Rape is associated with a high risk for posttraumatic stress disorder (PTSD). DNA methylation changes may confer risk or protection for PTSD following rape by regulating the expression of genes implicated in pathways affected by PTSD. We aimed to: (1) identify epigenome-wide differences in methylation profiles between rape-exposed women with and without PTSD at 3-months post-rape, in a demographically and ethnically similar group, drawn from a low-income setting; (2) validate and replicate the findings of the epigenome-wide analysis in selected genes (BRSK2 and ADCYAP1); and (3) investigate baseline and longitudinal changes in BRSK2 and ADCYAP1 methylation over six months in relation to change in PTSD symptom scores over 6 months, in the combined discovery/validation and replication samples (n = 96). Rape-exposed women (n = 852) were recruited from rape clinics in the Rape Impact Cohort Evaluation (RICE) umbrella study. Epigenome-wide differentially methylated CpG sites between rape-exposed women with (n = 24) and without (n = 24) PTSD at 3-months post-rape were investigated using the Illumina EPIC BeadChip in a discovery cohort (n = 48). Validation (n = 47) and replication (n = 49) of BRSK2 and ADCYAP1 methylation findings were investigated using EpiTYPER technology. Longitudinal change in BRSK2 and ADCYAP1 was also investigated using EpiTYPER technology in the combined sample (n = 96). In the discovery sample, after adjustment for multiple comparisons, one differentially methylated CpG site (chr10: 61385771/ cg01700569, p = 0.049) and thirty-four differentially methylated regions were associated with PTSD status at 3-months post-rape. Decreased BRSK2 and ADCYAP1 methylation at 3-months and 6-months post-rape were associated with increased PTSD scores at the same time points, but these findings did not remain significant in adjusted models. In conclusion, decreased methylation of BRSK2 may result in abnormal neuronal polarization, synaptic development, vesicle formation, and disrupted neurotransmission in individuals with PTSD. PTSD symptoms may also be mediated by differential methylation of the ADCYAP1 gene which is involved in stress regulation. Replication of these findings is required to determine whether ADCYAP1 and BRSK2 are biomarkers of PTSD and potential therapeutic targets.

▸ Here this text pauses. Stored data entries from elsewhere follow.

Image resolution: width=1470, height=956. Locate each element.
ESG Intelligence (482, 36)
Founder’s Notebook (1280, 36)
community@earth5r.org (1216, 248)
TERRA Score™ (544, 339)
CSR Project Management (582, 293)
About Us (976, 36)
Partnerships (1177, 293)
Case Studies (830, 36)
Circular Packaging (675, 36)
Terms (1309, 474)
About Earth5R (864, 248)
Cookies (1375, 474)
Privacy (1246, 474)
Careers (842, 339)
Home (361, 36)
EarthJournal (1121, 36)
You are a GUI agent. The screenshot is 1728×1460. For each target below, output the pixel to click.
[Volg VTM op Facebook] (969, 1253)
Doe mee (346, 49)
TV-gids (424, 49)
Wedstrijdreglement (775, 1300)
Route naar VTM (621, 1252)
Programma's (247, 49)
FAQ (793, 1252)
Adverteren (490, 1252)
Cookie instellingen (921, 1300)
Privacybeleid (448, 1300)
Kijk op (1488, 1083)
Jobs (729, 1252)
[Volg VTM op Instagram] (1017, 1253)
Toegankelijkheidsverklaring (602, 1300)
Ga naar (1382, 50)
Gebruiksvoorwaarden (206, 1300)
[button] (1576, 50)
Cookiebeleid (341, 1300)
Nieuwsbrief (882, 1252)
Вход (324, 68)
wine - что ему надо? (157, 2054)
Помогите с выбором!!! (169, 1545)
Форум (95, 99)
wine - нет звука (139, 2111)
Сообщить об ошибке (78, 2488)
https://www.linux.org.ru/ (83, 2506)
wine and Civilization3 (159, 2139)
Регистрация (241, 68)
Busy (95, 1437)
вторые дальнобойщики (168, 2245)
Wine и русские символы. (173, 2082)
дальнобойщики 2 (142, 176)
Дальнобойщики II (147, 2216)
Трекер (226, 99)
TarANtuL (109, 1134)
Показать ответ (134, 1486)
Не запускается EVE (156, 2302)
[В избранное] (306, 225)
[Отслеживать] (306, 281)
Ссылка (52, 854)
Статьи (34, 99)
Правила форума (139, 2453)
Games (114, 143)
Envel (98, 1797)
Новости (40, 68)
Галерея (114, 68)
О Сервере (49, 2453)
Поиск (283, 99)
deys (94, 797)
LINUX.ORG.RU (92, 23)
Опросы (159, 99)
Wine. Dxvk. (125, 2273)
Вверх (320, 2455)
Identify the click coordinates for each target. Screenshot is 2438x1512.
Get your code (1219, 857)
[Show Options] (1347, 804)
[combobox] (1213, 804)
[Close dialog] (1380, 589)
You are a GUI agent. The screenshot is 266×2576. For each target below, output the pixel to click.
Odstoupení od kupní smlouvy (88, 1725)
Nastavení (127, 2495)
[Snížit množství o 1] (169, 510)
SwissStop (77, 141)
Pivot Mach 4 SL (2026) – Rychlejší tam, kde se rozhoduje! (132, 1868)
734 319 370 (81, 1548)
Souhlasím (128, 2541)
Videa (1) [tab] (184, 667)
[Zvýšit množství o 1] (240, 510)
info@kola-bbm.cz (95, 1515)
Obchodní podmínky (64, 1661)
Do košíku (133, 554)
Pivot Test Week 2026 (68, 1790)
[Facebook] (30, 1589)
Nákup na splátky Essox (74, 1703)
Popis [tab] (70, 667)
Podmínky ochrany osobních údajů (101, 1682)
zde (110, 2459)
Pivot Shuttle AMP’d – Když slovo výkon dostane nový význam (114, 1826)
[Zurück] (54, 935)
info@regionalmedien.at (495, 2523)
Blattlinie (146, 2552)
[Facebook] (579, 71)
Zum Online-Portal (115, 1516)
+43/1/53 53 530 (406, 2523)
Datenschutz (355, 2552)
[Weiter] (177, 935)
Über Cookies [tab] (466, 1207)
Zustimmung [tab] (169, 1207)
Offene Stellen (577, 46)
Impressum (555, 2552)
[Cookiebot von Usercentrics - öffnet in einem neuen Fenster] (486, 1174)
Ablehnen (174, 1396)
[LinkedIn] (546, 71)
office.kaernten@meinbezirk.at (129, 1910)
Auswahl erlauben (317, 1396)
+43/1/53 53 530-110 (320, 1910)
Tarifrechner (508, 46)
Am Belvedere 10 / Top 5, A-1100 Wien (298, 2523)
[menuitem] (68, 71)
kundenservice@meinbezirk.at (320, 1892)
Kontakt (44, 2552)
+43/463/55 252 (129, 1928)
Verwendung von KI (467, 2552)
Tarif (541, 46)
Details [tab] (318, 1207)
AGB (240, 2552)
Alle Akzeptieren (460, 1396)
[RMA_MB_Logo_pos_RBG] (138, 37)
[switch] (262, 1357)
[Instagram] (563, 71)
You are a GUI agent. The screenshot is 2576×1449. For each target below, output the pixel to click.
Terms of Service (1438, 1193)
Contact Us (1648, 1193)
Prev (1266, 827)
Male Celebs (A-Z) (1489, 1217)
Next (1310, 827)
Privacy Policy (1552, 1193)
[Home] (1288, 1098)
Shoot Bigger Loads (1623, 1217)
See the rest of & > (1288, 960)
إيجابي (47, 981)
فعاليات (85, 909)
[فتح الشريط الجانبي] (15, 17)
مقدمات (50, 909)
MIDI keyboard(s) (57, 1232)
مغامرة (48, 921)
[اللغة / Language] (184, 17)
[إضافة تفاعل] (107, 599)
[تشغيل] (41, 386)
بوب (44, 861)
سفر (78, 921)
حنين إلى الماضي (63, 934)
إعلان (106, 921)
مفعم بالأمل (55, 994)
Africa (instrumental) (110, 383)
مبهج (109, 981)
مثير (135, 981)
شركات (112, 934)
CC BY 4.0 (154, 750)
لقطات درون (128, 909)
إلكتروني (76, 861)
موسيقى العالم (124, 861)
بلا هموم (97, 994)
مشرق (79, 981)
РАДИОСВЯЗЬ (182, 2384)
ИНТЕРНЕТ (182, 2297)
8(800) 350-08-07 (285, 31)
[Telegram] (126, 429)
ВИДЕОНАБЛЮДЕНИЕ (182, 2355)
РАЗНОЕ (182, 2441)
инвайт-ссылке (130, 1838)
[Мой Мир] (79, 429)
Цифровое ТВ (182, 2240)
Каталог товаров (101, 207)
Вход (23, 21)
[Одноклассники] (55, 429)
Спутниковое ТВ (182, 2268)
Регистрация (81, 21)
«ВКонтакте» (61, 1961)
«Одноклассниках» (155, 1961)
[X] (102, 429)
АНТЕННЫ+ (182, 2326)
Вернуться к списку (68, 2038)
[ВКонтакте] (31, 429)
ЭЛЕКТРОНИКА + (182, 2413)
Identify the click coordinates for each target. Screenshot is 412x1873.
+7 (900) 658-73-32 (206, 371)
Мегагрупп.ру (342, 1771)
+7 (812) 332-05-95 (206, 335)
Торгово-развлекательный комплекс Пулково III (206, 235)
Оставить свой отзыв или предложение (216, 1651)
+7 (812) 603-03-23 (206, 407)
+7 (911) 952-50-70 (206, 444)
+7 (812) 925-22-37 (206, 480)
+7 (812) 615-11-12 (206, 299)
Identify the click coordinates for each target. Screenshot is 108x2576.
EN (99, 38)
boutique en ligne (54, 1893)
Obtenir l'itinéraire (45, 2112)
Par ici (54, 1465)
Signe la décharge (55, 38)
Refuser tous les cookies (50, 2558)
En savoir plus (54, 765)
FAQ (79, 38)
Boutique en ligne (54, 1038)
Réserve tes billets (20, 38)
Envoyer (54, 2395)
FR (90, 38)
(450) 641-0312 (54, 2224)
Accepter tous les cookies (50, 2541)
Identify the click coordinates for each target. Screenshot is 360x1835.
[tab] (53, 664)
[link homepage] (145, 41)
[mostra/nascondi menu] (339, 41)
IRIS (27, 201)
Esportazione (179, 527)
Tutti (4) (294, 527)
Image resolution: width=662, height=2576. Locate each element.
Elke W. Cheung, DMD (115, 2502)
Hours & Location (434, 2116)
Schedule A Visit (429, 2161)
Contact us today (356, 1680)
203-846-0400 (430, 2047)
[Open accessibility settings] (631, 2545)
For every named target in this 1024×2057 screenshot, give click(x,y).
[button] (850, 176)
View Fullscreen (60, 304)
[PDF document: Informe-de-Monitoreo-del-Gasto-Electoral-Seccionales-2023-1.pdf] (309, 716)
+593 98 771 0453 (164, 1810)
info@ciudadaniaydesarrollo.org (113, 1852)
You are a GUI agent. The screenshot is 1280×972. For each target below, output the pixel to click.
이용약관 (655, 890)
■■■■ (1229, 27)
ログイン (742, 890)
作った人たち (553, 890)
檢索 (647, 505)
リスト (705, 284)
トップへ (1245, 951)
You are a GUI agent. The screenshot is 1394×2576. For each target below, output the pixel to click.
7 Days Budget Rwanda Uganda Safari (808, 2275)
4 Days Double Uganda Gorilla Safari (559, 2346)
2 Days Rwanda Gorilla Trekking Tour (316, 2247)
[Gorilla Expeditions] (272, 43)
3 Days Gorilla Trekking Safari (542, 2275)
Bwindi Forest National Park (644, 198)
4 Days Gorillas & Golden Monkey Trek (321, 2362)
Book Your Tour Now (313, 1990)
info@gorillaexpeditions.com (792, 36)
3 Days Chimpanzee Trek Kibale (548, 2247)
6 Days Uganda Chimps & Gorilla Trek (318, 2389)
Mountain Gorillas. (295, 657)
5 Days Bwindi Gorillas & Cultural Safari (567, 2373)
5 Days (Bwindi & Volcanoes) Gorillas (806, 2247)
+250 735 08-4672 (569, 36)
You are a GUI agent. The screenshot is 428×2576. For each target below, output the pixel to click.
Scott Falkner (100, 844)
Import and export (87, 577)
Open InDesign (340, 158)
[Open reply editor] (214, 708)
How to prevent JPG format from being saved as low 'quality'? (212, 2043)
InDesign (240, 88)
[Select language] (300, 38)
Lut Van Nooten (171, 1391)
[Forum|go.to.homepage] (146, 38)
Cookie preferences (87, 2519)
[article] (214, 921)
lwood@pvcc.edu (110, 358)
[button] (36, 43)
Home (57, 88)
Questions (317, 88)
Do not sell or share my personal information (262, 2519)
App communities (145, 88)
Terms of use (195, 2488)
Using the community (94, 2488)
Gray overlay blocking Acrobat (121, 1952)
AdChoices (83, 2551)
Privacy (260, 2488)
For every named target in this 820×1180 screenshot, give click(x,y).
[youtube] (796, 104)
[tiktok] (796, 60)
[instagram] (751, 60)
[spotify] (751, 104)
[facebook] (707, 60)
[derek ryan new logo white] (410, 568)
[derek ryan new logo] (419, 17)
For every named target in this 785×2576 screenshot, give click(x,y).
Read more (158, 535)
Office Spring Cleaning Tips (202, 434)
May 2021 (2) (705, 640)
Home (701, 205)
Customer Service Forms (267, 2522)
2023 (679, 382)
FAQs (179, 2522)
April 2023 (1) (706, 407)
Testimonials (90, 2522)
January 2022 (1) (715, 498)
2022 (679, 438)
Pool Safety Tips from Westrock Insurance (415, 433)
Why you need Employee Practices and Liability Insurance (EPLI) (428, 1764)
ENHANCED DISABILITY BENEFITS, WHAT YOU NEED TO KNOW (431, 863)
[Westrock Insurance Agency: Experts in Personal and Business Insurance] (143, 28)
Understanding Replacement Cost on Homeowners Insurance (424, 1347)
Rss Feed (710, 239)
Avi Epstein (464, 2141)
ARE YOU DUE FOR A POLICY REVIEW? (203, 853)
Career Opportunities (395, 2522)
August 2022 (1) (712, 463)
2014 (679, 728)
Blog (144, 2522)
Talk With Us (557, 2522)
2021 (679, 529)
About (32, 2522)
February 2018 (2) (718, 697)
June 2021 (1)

强奸与创伤后应激障碍(PTSD)的高风险相关。DNA 甲基化变化可能通过调节 PTSD 相关途径中受影响的基因的表达,为强奸后 PTSD 的风险或保护提供依据。我们旨在:(1)在一个来自低收入环境、人口统计学和种族相似的群体中,在强奸后 3 个月,确定暴露于强奸的女性中 PTSD 与无 PTSD 之间甲基化谱的全基因组差异;(2)验证和复制在选定基因(BRSK2 和 ADCYAP1)中全基因组分析的发现;(3)在发现/验证和复制样本(n=96)中,在 6 个月内调查 BRSK2 和 ADCYAP1 甲基化的基线和纵向变化与 6 个月内 PTSD 症状评分的变化之间的关系。从强奸影响队列评估(RICE)伞式研究中的强奸诊所招募了暴露于强奸的女性(n=852)。在发现队列(n=48)中使用 Illumina EPIC BeadChip 研究了强奸后 3 个月有(n=24)和无(n=24)PTSD 的暴露于强奸的女性之间全基因组差异甲基化 CpG 位点。使用 EpiTYPER 技术验证(n=47)和复制(n=49)BRSK2 和 ADCYAP1 甲基化发现。在合并样本(n=96)中还使用 EpiTYPER 技术研究了 BRSK2 和 ADCYAP1 的纵向变化。在发现样本中,经过多次比较调整后,一个差异甲基化 CpG 位点(chr10: 61385771/cg01700569,p=0.049)和 34 个差异甲基化区域与强奸后 3 个月的 PTSD 状态相关。强奸后 3 个月和 6 个月时 BRSK2 和 ADCYAP1 甲基化减少与同一时间点 PTSD 评分增加相关,但在调整模型中这些发现并不显著。总之,BRSK2 甲基化减少可能导致 PTSD 个体中神经元极化、突触发育、囊泡形成和神经传递中断异常。ADCYAP1 基因参与应激调节,其差异甲基化也可能介导 PTSD 症状。需要对这些发现进行复制,以确定 ADCYAP1 和 BRSK2 是否是 PTSD 的生物标志物和潜在的治疗靶点。